Keur Massar crie son ras-le-bol !

 

Les populations de Keur Massar ne veulent plus du désordre et de l’encombrement des rues et ruelles de leur grande commune. En conférence de presse samedi, le collectif qui a été mis en place par des habitants de la Cité Ainoumady, dénonce l’inertie ou même la complicité de la municipalité.

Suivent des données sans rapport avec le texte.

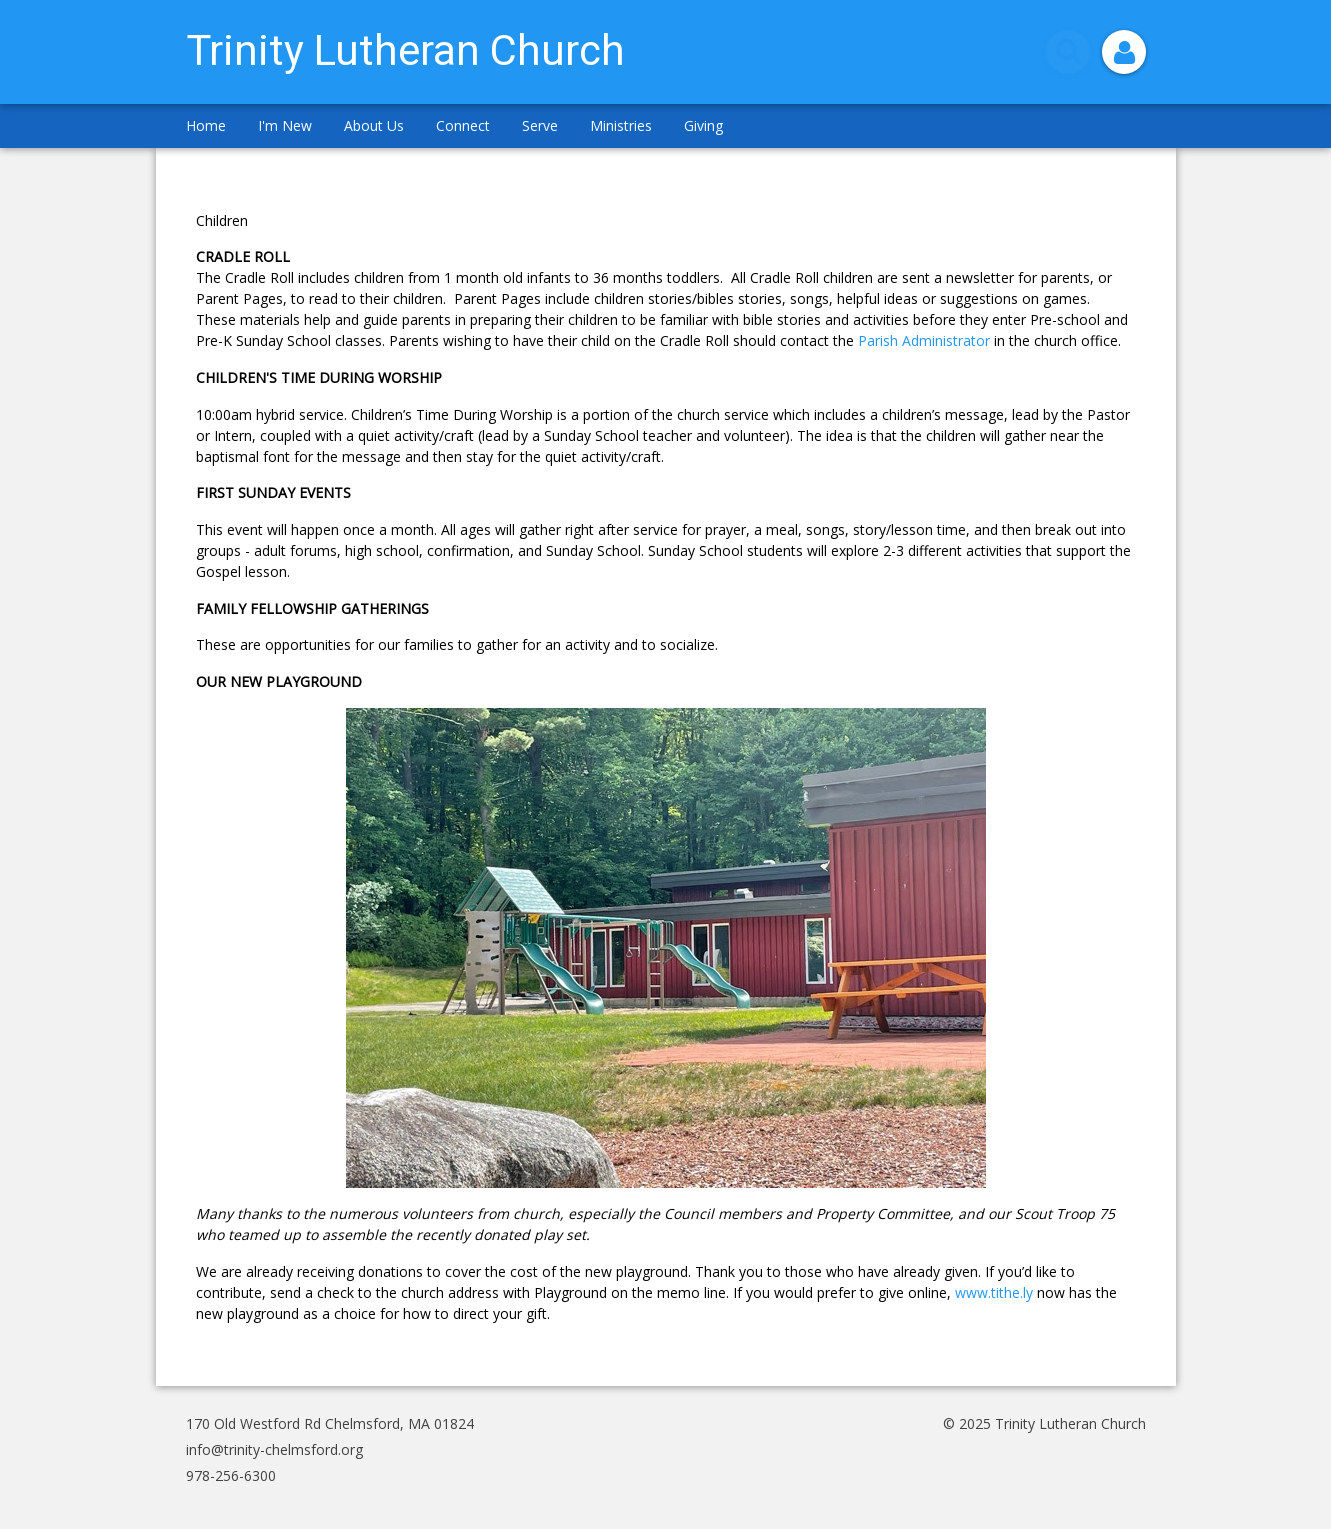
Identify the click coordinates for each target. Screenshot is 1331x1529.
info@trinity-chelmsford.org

‘’Au lieu de veiller sur le cadre de vie des populations, fustigent-ils, les autorités municipales passent leur temps à installer des foires annuelles sur les voies publiques. La commune ne dispose plus d'espaces publics. Tout est transformé en marchés ou garages qui pullulent un peu partout dans la commune, causant des embouteillages monstres à longueur de journée…’’.

Selon les habitants, à Keur Massar, ni les devantures des maisons ni même les lieux de culte (églises et mosquées) ou autres édifices publics comme les écoles et hôpitaux ne sont épargnés. Ils interpellent directement les autorités locales : ‘’Nous avons utilisé toutes les voies de recours possibles et imaginables.  Des correspondances ont été adressées aux préfet, sous-préfet et au maire, et une dizaine de plaintes déposées, mais aucune mesure n’a été prise. Nous prenons ainsi à témoins l'opinion publique nationale et internationale, les mouvements citoyens, les ONG, sur la situation qui menace tout le territoire de Keur Massar’’.  

Selon le collectif, cette situation est déjà à l’origine de pas mal de dégâts. En plus de l’encombrement de la cité et des embouteillages, les habitants souffrent de l’insécurité, des difficultés à se déplacer, de s’épanouir… La sécurité des populations, selon leurs dires, est menacée avec les nombreux cas d'agression (suivi de mort d'homme) et de vol dénombrés au cour de ces trois dernières années. Lesquelles menaces sont accrues par l’important trafic de drogue noté dans les différents quartiers.

Face à cette situation, le collectif invite toutes les populations, particulièrement celles de la cité Ainoumady, à faire bloc contre cette occupation illégale de leur cadre de vie.